Material and Methods A 47-year-old male, diagnosed with HIV infection in 2017 (CD4 T cell count: 14/µl; viral load: 1380000 copies/mL. Pneumocystis jirovecii pneumonia and esophageal candidiasis). Despite a continuous undetectable viral load with antiretroviral treatment, CD4 count remained ≤75–100/µL. In December 2020, he presented a mixed cryoglobulinemic membranoproliferative glomerulonephritis secondary to VL. Despite having received a complete induction regimen with LAB, febricula, systemic symptoms and positive Leishmania PCR persisted, therefore monthly LAB 3mg/kg were administered until March 2023.

Off-label use of sargramostim 150 mcg subcutaneously every two weeks for 3 months was requested as co-adjuvant treatment to LAB 3mg/kg/monthly, was approved by the off-label Pharmacy committee and authorised by national spanish drug regulator (AEMPS). Success of the treatment was defined as the discontinuation of LAB without clinical relapse.

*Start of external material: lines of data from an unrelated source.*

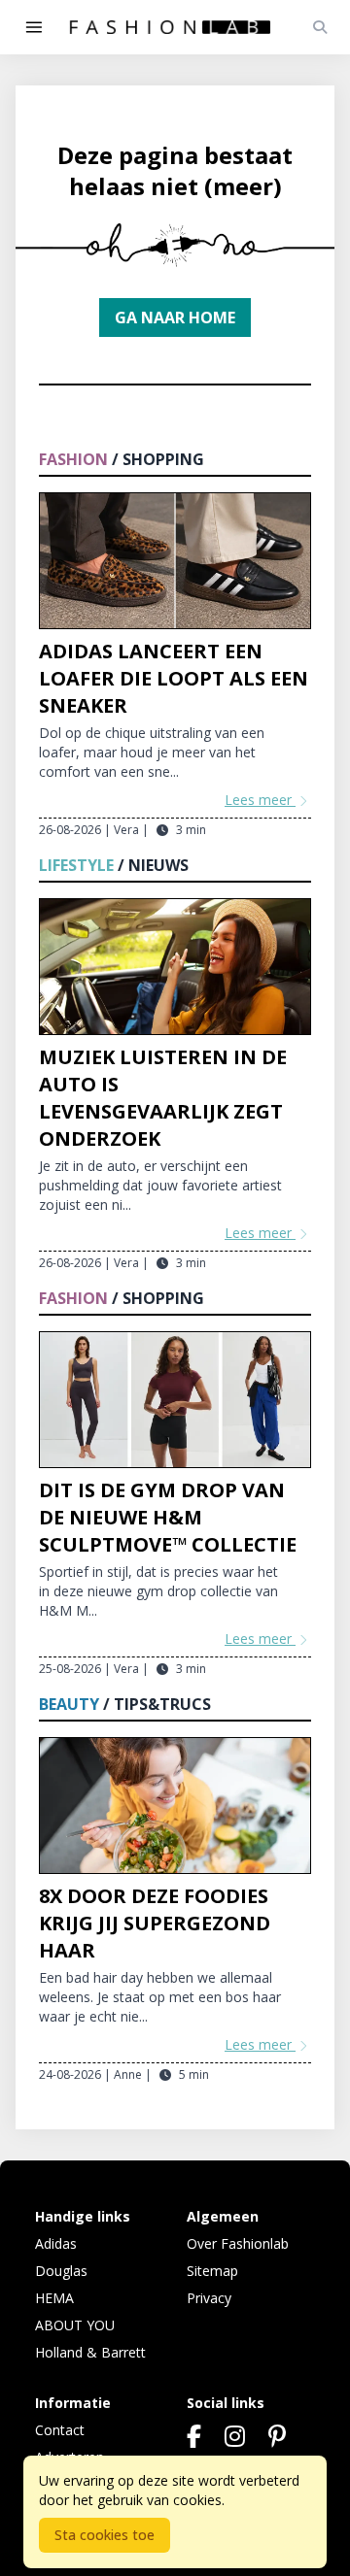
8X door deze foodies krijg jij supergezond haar (154, 1923)
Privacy (209, 2298)
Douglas (61, 2270)
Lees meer (260, 799)
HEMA (54, 2298)
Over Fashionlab (238, 2243)
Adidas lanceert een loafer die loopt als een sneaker (173, 678)
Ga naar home (175, 317)
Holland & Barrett (90, 2352)
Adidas (56, 2243)
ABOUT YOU (75, 2325)
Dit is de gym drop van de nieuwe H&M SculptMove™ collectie (168, 1517)
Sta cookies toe (104, 2535)
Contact (60, 2430)
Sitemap (212, 2270)
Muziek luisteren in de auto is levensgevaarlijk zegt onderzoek (163, 1098)
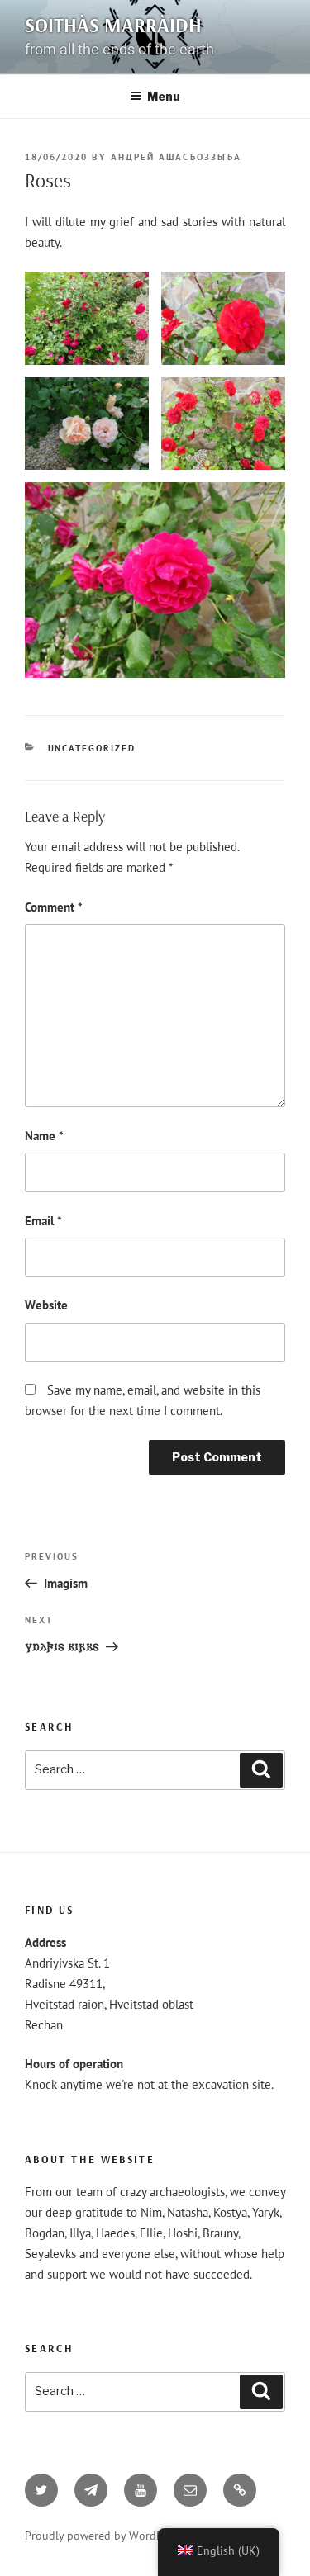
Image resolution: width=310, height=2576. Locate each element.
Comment (54, 907)
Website (46, 1305)
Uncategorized (92, 748)
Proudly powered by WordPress (104, 2535)
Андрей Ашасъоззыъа (176, 157)
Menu (163, 96)
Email (43, 1221)
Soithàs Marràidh (113, 24)
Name (44, 1136)
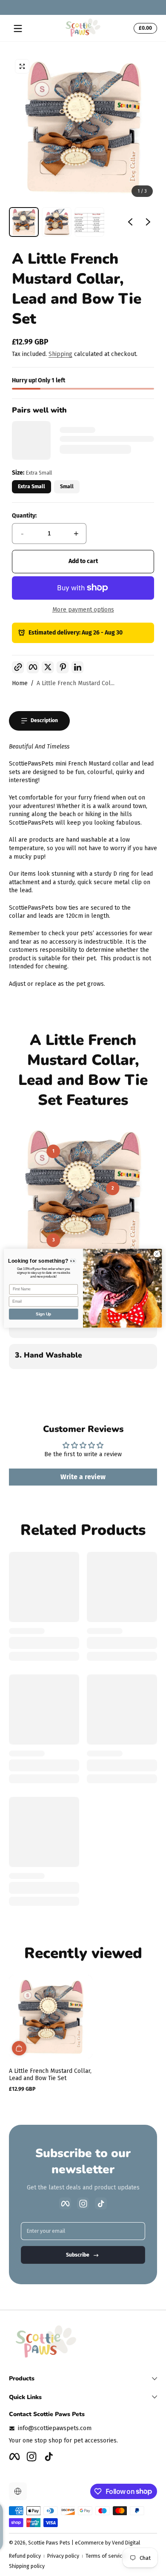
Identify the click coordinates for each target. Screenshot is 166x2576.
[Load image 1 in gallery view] (24, 222)
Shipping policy (27, 2566)
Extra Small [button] (31, 487)
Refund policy (25, 2556)
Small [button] (67, 487)
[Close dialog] (156, 1254)
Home (20, 683)
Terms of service (105, 2556)
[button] (144, 28)
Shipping (60, 354)
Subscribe (77, 2255)
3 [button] (53, 1240)
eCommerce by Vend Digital (107, 2543)
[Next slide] (148, 222)
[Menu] (18, 28)
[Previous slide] (130, 222)
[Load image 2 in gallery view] (57, 222)
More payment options (83, 609)
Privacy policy (63, 2556)
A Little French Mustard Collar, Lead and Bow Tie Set (50, 2074)
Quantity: (24, 515)
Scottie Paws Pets (49, 2543)
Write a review (83, 1477)
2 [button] (113, 1188)
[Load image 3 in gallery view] (89, 222)
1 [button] (53, 1151)
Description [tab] (44, 720)
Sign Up (43, 1314)
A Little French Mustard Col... (75, 683)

Results After having completed 3 months of sargramostim plus LAB, the patient was asymptomatic, HIV viral load was undetectable and Leishmania PCR in bone marrow was still positive, but microscopically negative. LAB and sargramostim were discontinued and the patient was monthly evaluated. Four months later, the patient remained completely asymptomatic, awaiting further evaluation.

Regarding sargramostim safety, the patient presented fever after two doses, requiring a dose reduction by half. Treatment was afterwards well tolerated and completed with full sargramostim dose.

Conclusion and Relevance Sagramostim co-adjuvant treatment with LAB may be effective for the treatment of VL-HIV co-infected patients, although further long-term revaluation is needed.

References and/or Acknowledgements 1.

Conflict of Interest No conflict of interest.